How to fit an elephant (2011) 50 points by Kristine1975 9 months ago | hide | past | web | favorite | 23 comments

 I can't help but feel like a complex number is two parameters (real&imag / mod&arg) - so really this is 8 parameters.
 This is a good point. If we're posing Occam's Razor-like arguments against models for having "too many free parameters", then we should probably really be comparing something more precise, like the models' Kolmogorov complexities.Otherwise, it's just too easy to hide a lot of complex machinery inside a "single parameter". In fact, from this perspective it's arguable that an arbitrary real number is actually a (countably) infinite set of parameters, since it takes that many bits to uniquely specify any real number.
 Cantor showed that these sets have the same cardinality. You can represent a complex (in the form of two reals) by interleaving digits or using a space-filling curve for example.
 > Cantor showed that these sets have the same cardinality. You can represent a complex (in the form of two reals) by interleaving digits or using a space-filling curve for example.But this (set) isomorphism between R and C is not continuous. Indeed one can show that there exists no continuous epimorphism f: R^n -> R^m, where m > n, since for every such continuous map f the image f(R^n) has a measure of 0 with respect to the Borel measure in R^m.
 > there exists no continuous epimorphism f: R^n -> R^m, where m > nReally? Then what is a https://en.wikipedia.org/wiki/Space-filling_curve?
 Right from that article you linked: "A non-self-intersecting continuous curve cannot fill the unit square because that will make the curve a homeomorphism from the unit interval onto the unit square (any continuous bijection from a compact space onto a Hausdorff space is a homeomorphism). But a unit square has no cut-point, and so cannot be homeomorphic to the unit interval, in which all points except the endpoints are cut-points."
 Yeah, a non-self-intersecting map cannot, but OP didn't specify that, only "epimorphic" which certainly can.Moreover OP's argument specifically proves too much, because space-filling curves (as described in the article) have a range with positive Borel measure.
 Sure, but did we need continuity? Also, if you want to be awkward, you can get around this by using the discrete topology, I don't think we needed the metric structure of R^n.
 > Sure, but did we need continuity? Also, if you want to be awkward, you can get around this by using the discrete topologyThis is indeed possible - but this is clearly not the topology that "ordinary people" and physicists mean when talking about continuity of functions from R^n to R^m.
 So, it's all actually just one parameter?

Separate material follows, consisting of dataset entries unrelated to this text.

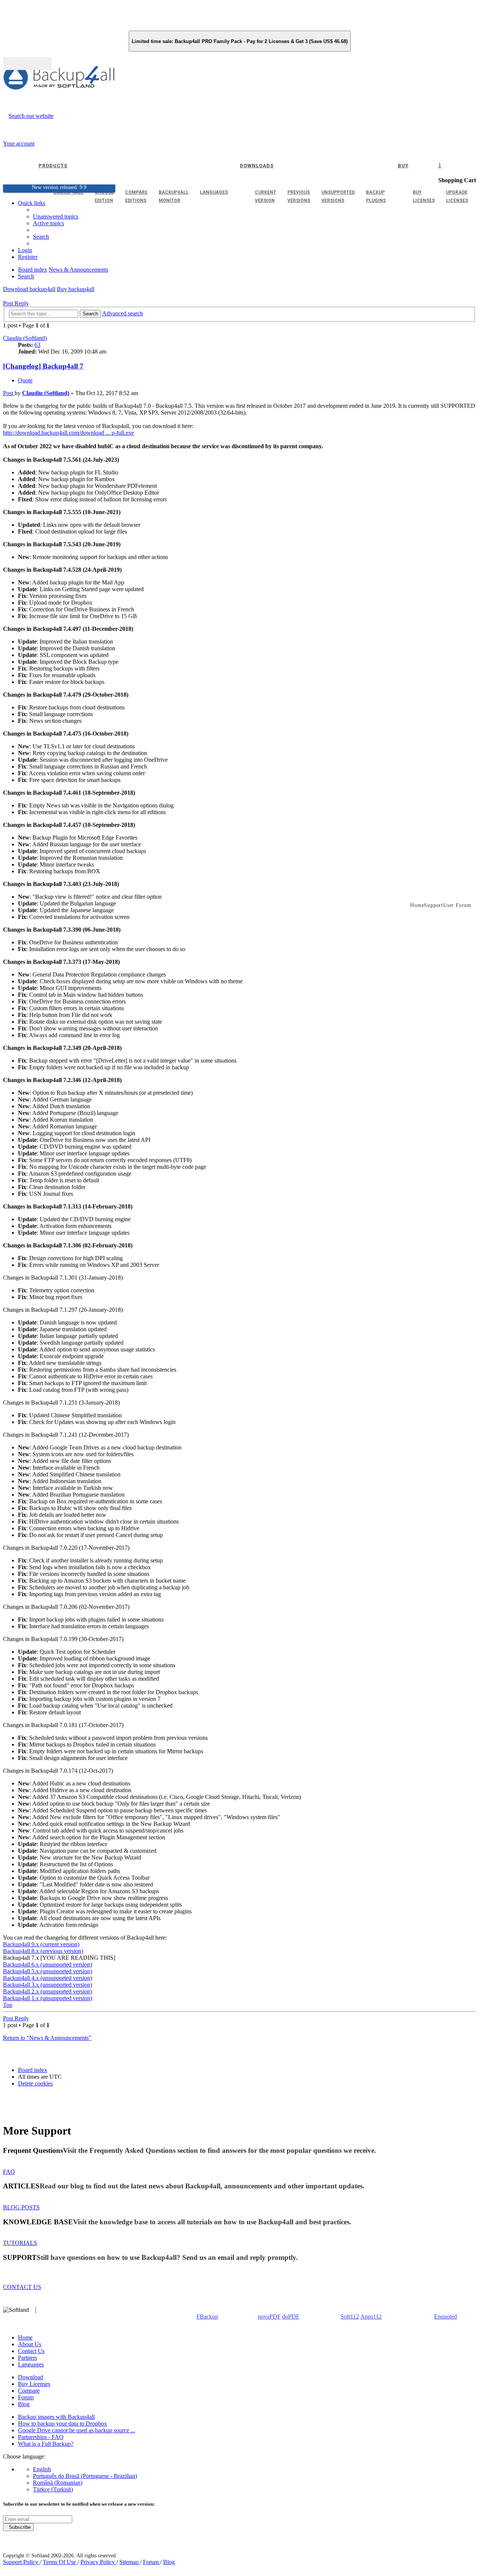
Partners (27, 2358)
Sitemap (129, 2562)
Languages (31, 2364)
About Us (29, 2344)
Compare (29, 2390)
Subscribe (18, 2527)
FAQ (9, 2172)
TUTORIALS (20, 2243)
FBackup (207, 2316)
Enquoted (445, 2316)
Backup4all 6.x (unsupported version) (47, 1964)
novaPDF (269, 2316)
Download (30, 2377)
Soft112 (350, 2316)
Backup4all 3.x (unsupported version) (47, 1984)
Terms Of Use (60, 2562)
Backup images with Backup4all (56, 2417)
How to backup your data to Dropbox (62, 2423)
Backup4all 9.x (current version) (41, 1944)
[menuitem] (48, 223)
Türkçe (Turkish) (53, 2489)
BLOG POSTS (21, 2207)
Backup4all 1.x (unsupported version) (47, 1998)
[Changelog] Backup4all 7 (43, 366)
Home (25, 2337)
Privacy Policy (98, 2562)
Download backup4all (29, 289)
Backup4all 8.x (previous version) (43, 1951)
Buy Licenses (34, 2384)
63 (37, 345)
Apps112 (371, 2316)
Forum (26, 2397)
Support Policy (21, 2562)
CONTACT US (22, 2287)
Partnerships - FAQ (41, 2437)
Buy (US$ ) (27, 63)
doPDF (290, 2316)
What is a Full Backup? (45, 2444)
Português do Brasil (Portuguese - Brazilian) (85, 2476)
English (42, 2469)
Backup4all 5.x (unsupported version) (47, 1971)
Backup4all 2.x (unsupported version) (47, 1991)
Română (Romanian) (57, 2482)
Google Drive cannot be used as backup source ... (76, 2430)
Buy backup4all (75, 289)
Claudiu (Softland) (25, 338)
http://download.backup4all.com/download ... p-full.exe (68, 433)
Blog (24, 2404)
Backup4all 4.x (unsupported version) (47, 1978)
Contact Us (31, 2351)
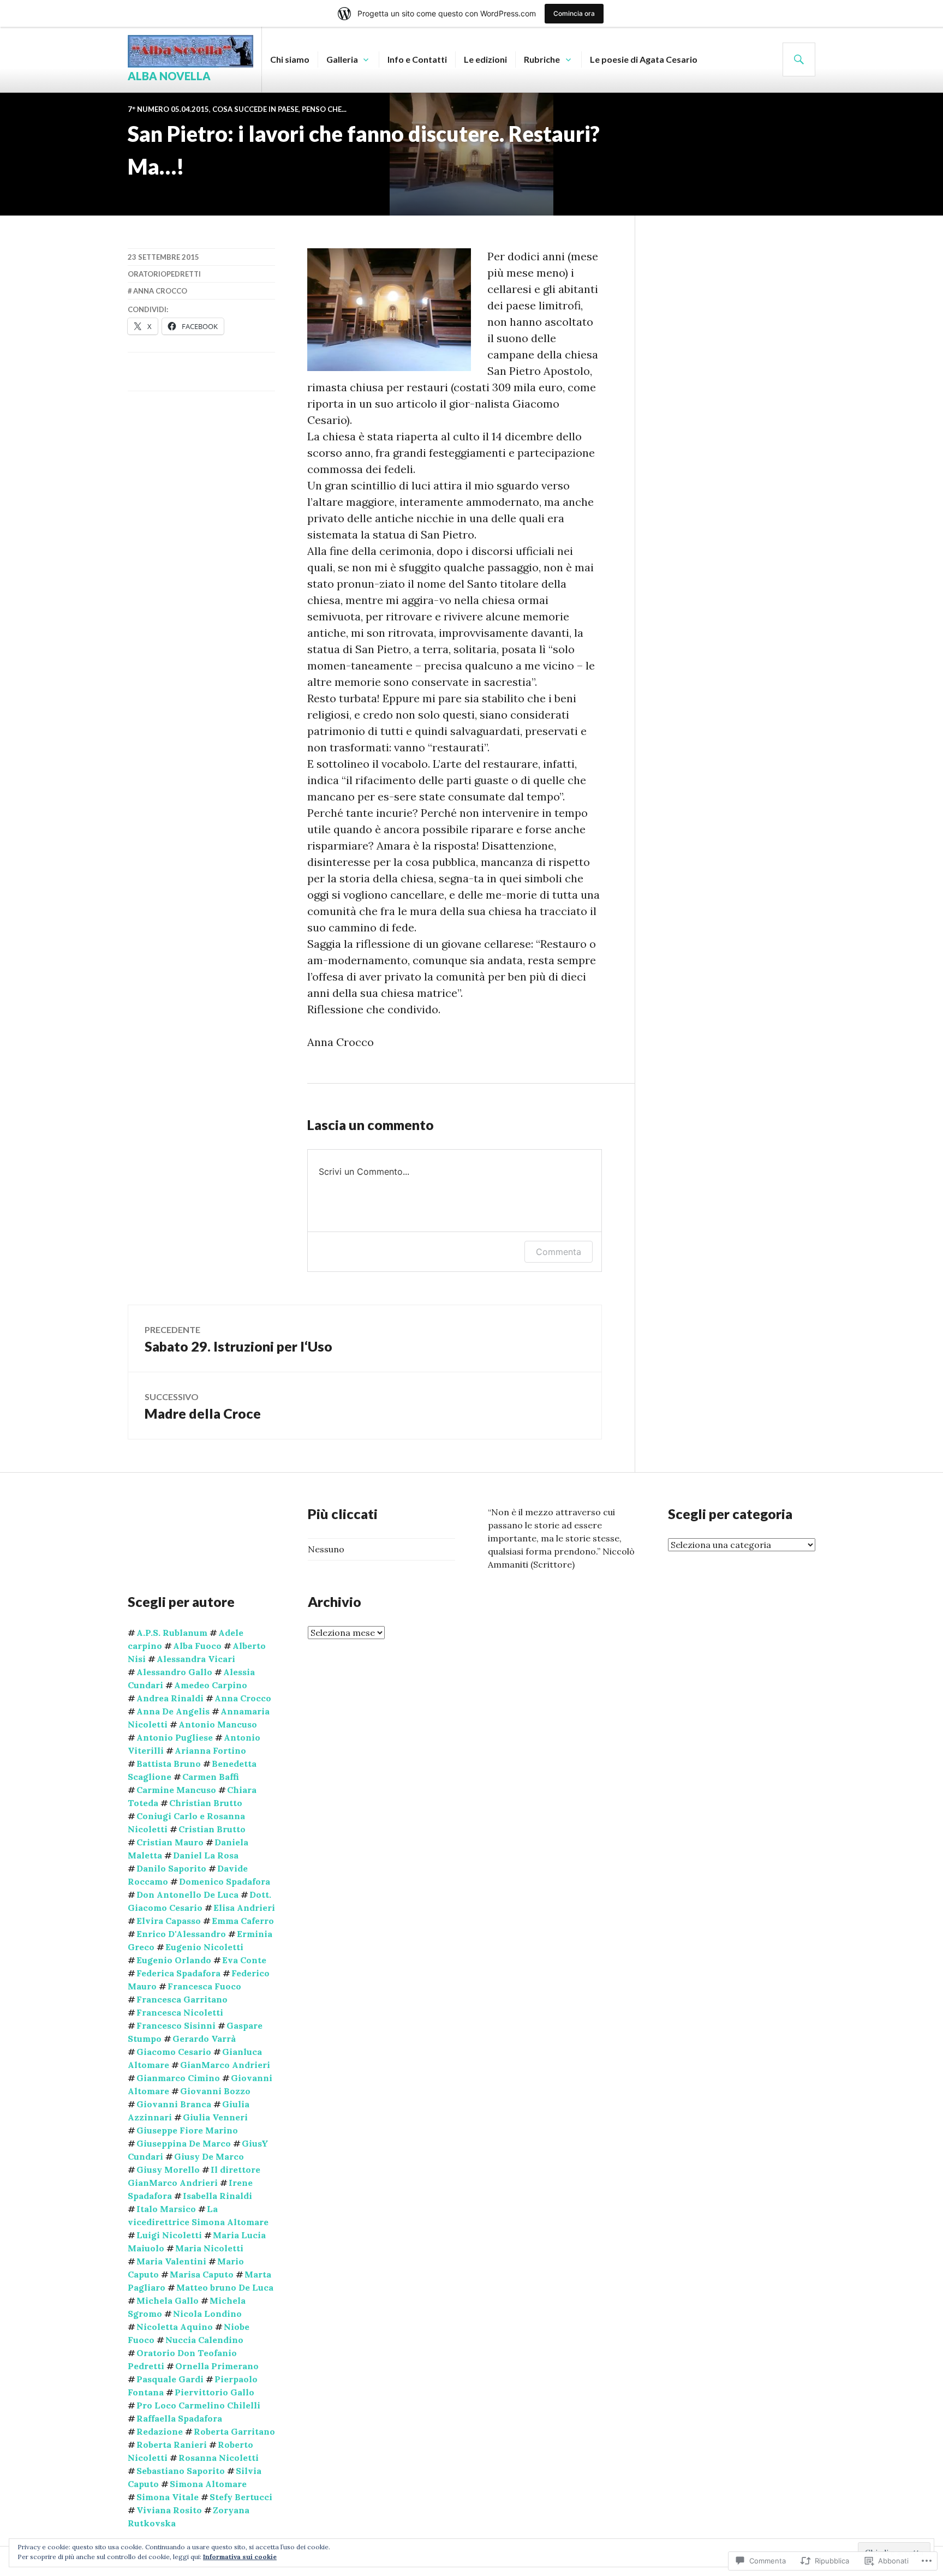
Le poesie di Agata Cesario (643, 59)
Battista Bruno (168, 1763)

 Pairing functions only work on countable sets. This is funny because Cantor is the same person who proved real numbers are uncountable, and that there is no pairing function between 1 real number and naturals, let alone 2.
 I'm claiming a "pairing function" between single reals and pairs of reals. They have respective cardinalities 2^N0 and 2*2^N0=2^N0 where N0<2^N0 is the cardinality of the naturals.
 You're right. I was wrong. I found an explanation of how to make interleaving method work. https://math.stackexchange.com/a/183383
 He could have used an octonion, then it was 1 parameter.
 The only thing missing here is a little anecdote about how Von Neumann, when challenged on this, did it in his head and started rattling off the parameters. For arbitrary animals.
 Well, if you're familiar with sums, then the "shortcut" isn't all that much faster; it's mostly a function of how quickly you can grok the salient points:The fly travels 3/2 times the speed of a train, so every bounce the fly travels 3/5 of the remaining track and leaves 1/2 * 2/5 = 1/5 track to travel, so we just compute the geometric sum 3/5 * \sum 1/5^r = 3/5 * 1/(1 - 1/5) = 3/5 * 1/(4/5) = 3/5 * 5/4 = 3/4.  One nice thing about this sum is that it encodes a bit more insight about the fly's flight path than the shortcut method.